Instructions to follow — Please pull out the lines from the one containing "You are a computer-use agent." through the one containing "Add Bates Numbering", keeping every word and character unchanged.

Task data —
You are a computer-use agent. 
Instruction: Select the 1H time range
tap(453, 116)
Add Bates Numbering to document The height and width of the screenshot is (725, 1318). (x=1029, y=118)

...

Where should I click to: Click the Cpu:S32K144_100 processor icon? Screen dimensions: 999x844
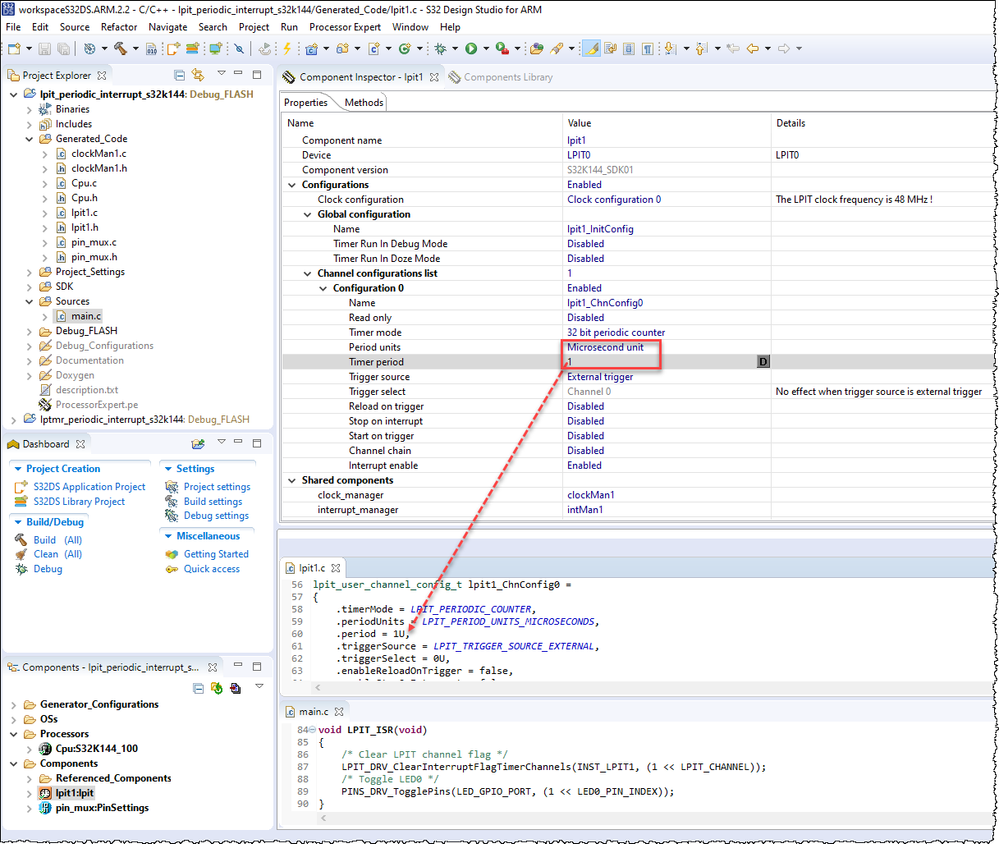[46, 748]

Final result —
You are a computer-use agent. 
Instruction: Select the 1H time range
tap(453, 116)
Add Bates Numbering to document The height and width of the screenshot is (725, 1318). (x=1029, y=118)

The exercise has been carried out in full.